REQUIREMENT: Skip all pictures. Set down only the lines starting at the line containing "You are a computer-use" and running to the end of the listing.

THE DATA:
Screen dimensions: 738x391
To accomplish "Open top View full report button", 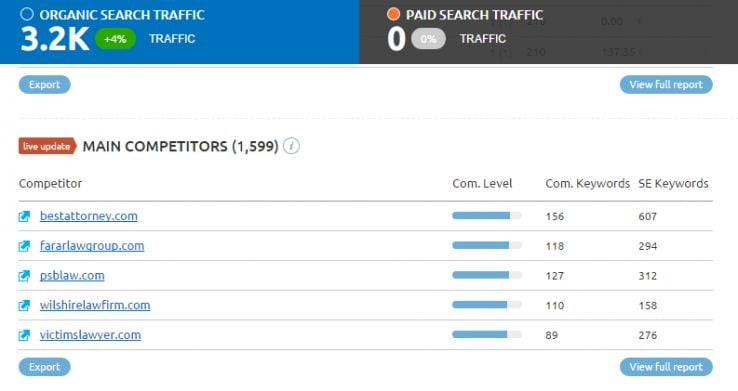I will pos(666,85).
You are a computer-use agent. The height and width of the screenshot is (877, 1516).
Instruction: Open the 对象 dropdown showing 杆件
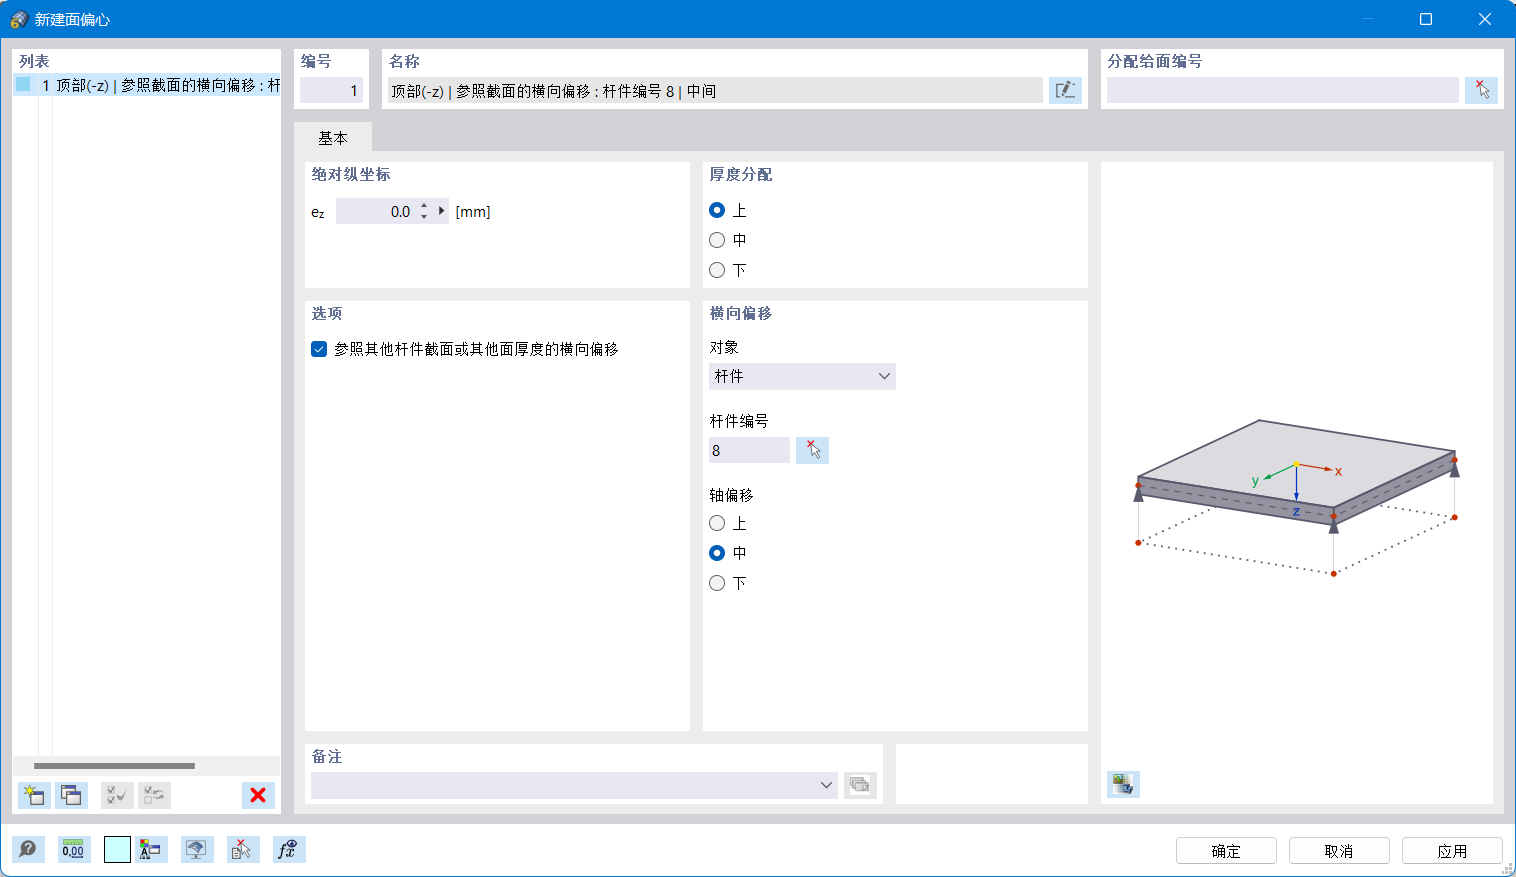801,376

YOUR RESPONSE:
You are a computer-use agent. The height and width of the screenshot is (877, 1516).
Instruction: Open the 对象 dropdown showing 杆件
801,376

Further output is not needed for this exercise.